The rate of change across today’s clinical research landscape is breathtaking, especially for an industry that has historically been considered slow to adopt. As we face a world-wide pandemic the likes of which we’ve never seen before, our industry plays a critical role in finding a solution. As such, new approaches are required – and the industry is responding. One obvious example is the use of telemedicine in clinical studies. Pharmaceutical sponsors and CROs are incorporating virtual elements into clinical studies at a greatly accelerated pace.
Virtual elements of decentralized clinical trials (DCT) can take many forms. Sponsors and CROs can use virtual pre-site technologies to evaluate, qualify, train and routinely monitor sites for studies to help alleviate travel restrictions. Similarly sites can use the same technology to ensure their inclusion in new study startups when they would have otherwise been inaccessible. And of course, virtual patient visits continue to be a crucial use case for telemedicine solutions.
A recent article in Clinical Leader pointed out that the expansion of telemedicine and virtual solutions is enabling us to meet our patients’ needs while also maintaining patient safety, study integrity, and data quality. In addition, the use of telemedicine helps conserve personal protective equipment (PPE) and safeguards the integrity of our healthcare system so it can serve those in acute need.
Telemedicine acceptability around the world
The adoption of technology in healthcare hit a sharp increase over the last several months as regions around the globe reacted to COVID-19. While there is increased attention in all regions, there is also a significant variance in adoption across geographies. Regulations surrounding virtual trials in the US, for example, have become more flexible over the last few months, but not all countries are seeing the same accommodations.

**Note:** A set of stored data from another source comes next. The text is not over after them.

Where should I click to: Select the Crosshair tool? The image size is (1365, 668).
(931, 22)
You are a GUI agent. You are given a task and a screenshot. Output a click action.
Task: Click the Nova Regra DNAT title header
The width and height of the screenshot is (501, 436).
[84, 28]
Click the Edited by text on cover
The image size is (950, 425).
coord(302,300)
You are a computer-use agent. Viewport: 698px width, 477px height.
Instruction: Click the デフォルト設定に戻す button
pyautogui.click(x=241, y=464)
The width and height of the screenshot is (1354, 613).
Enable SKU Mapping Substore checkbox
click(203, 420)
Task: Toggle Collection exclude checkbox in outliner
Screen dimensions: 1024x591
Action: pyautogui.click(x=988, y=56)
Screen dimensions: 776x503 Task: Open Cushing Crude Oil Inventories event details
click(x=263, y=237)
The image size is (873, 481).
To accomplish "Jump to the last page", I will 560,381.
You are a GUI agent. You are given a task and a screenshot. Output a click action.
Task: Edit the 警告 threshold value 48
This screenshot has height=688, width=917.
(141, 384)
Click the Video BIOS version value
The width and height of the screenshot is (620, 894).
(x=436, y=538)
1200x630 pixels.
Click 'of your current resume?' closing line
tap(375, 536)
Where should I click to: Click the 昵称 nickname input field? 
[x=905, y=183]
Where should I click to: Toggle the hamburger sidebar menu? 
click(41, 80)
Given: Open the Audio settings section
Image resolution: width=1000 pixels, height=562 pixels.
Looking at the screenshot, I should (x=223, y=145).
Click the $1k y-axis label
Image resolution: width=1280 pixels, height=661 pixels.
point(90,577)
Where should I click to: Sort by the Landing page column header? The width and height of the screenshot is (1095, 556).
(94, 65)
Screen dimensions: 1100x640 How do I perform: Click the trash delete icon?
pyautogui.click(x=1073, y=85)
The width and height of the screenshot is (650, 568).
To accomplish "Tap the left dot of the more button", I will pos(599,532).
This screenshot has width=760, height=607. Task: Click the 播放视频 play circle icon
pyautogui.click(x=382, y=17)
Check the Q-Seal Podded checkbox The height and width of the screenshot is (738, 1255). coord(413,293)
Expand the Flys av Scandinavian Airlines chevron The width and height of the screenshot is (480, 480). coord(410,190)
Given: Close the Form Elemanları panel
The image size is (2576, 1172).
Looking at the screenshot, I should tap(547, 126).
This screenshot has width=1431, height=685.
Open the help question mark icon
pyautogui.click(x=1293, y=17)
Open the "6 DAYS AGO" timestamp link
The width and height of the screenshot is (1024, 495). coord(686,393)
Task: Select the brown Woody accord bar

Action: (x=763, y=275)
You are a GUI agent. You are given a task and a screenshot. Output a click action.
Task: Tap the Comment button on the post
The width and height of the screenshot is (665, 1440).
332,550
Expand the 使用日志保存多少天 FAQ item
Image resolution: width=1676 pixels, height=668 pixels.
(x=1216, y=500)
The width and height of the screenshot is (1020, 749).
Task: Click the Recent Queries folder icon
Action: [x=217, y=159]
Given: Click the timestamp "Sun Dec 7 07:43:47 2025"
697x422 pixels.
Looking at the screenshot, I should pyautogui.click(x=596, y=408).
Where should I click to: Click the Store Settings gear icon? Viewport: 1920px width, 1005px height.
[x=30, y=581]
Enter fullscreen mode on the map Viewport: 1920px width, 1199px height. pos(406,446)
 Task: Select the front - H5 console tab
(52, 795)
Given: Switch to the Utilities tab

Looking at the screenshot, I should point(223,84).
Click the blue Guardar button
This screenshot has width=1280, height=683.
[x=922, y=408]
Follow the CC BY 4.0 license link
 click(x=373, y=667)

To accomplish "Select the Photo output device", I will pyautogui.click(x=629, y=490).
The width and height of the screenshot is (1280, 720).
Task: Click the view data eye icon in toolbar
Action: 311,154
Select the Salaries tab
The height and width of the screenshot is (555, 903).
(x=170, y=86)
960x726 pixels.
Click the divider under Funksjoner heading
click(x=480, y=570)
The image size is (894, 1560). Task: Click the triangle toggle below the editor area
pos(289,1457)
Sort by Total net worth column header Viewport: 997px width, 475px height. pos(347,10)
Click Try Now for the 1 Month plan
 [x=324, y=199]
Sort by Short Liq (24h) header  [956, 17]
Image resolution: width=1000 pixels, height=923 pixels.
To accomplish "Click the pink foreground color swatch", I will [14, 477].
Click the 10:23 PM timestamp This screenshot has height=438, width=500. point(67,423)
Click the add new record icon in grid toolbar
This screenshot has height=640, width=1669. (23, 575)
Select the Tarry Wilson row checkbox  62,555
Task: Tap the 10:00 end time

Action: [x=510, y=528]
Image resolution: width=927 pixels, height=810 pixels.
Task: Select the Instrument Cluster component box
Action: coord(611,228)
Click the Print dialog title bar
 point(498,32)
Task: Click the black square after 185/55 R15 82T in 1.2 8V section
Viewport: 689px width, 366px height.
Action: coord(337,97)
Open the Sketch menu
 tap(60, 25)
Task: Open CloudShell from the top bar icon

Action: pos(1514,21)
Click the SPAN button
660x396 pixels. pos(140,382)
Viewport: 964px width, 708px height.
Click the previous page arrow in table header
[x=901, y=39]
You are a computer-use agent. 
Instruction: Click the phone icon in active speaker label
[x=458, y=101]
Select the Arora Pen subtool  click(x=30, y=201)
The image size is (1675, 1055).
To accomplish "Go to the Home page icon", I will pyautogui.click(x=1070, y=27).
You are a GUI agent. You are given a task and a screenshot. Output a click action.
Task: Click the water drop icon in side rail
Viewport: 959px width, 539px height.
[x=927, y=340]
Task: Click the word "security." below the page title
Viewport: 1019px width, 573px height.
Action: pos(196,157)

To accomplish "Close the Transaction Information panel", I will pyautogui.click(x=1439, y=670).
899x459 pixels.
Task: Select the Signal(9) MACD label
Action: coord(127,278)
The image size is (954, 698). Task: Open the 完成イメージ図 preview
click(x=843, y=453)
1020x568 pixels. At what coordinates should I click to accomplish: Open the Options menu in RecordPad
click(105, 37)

Australia is rather progessive as telemedicine has been widely adopted, even in clinical trials. It is supported by the government and covered by many private health insurance companies. Similarly, telemedicine in Europe is widely accepted and utilized and there is strong governmental support for e-health. There are some countries, however, that lack infrastructure such as Italy, Greece, Czech Republic, Austria and Ireland.
In North America, telemedicine is widely accepted and utilized within the U.S., although it is governed on a state-by-state basis. While some regulations have been loosened as a result of COVID-19, it is unclear if those changes will remain in effect long-term. Canada, however, has been slower to adopt, largely due to lack of funding and infrastructure.
Slow to adopt
In Africa the government is supportive but there are numerous infrastructure challenges including a lack of readily available Internet access and a shortage of physicians, healthcare facilities, equipment, medicines. Asian governments appear uncertain about the relative costs and benefits of supporting telemedicine on a broad scale and are also challenged with restrictive legislation and a patient preference to see physicians in person. South America has also been slow to adopt due to a lack of regulatory framework and financial barriers.
Coordinated industry efforts
Receptivity and scalability of telemedicine practices is likely to continue on a growth trajectory into the foreseeable future. While it will be some time before regulations across countries align, we expect to see continued efforts to simplify processes across regions within independent countries. In the meantime, sponsors, CROs, and sites are continuing to work together to forge ahead with the best options available for keeping studies on track. It is inspiring to watch our clinical research community rise to the occasion.